Figure 2. IL-1β is sufficient and required to activate Wnt signaling.

A: HCT116 and THP1 cells were cultured alone or together as indicated for 48 hours, and the expression of soluble mediators was determined by Human cytokine array (R&D Systems). (a): The amount of IL-1β was determined by ELISA in supernatants of HCT116 and Hke-3 cells, normal human monocytes (Mo) and in co-cultures. (b): HCT116 cells were transfected with TOP-FLASH or TOP-FOP reporter genes and were treated with increasing concentrations of IL-1β (0.5-10 ng/ml).

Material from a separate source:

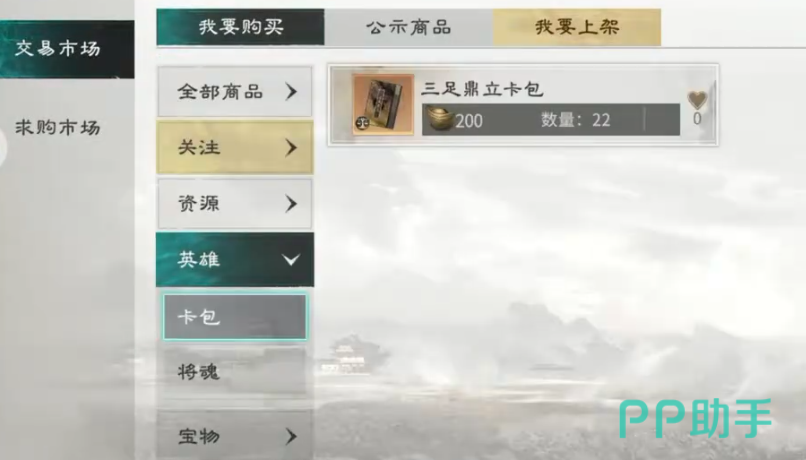The height and width of the screenshot is (460, 806).
Task: Click the 200 price value
Action: [469, 121]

Inset: The amount of active β-catenin in IL-1β treated cells. B:The levels of pGSK3 (Ser9), total GSK3 and c-myc in control and IL-1β treated HCT116 cells. C: (a) HCT116 cells were transfected with TOP-FLASH reporter gene and were treated as indicated. (b) HCT116 cells were treated as indicated and the clonogenic assay was performed as described in Material and methods. D: HCT116 were transfected with NSP (nontargeting) siRNA or siRNA specific for IL-1β. They were cultured with nontransfected THP1 cells or THP1 cells transfected with NSP siRNA or siRNA specific for IL-1β. Wnt signaling (a) and clonogenic assay were (b) were performed as indicated.